:: Work to be completed ::
What lines below contain the word "Open"? Please pull each one out.

--

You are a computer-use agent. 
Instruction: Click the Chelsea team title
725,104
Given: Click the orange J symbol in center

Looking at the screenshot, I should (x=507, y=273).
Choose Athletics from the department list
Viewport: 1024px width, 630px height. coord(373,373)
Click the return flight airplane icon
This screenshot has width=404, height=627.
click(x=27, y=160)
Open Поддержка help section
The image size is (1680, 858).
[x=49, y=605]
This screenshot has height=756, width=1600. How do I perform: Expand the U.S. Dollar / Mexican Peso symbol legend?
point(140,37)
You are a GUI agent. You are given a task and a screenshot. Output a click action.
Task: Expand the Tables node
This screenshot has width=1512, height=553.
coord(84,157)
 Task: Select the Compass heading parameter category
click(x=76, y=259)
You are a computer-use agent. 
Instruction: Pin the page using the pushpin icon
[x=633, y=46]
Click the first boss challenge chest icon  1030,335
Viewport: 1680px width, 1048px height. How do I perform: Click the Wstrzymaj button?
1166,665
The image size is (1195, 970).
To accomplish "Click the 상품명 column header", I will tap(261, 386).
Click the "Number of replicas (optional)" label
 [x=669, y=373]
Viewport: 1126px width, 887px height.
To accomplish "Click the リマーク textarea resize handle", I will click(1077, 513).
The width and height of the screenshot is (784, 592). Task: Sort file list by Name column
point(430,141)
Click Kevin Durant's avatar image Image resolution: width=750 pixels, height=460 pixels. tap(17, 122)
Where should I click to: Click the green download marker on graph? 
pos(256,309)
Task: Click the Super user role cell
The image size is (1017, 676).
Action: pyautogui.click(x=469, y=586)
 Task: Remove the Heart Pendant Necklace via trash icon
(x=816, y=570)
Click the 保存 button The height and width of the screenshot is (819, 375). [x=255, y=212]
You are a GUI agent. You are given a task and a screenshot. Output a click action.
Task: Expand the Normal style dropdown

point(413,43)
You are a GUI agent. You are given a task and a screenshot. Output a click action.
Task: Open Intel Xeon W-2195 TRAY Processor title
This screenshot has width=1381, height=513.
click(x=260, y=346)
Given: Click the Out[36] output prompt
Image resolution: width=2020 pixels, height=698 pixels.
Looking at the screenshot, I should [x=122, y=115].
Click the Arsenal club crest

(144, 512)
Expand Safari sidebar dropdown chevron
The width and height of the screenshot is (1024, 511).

--

:: The completed task ::
Open Поддержка help section
Task: Open Intel Xeon W-2195 TRAY Processor title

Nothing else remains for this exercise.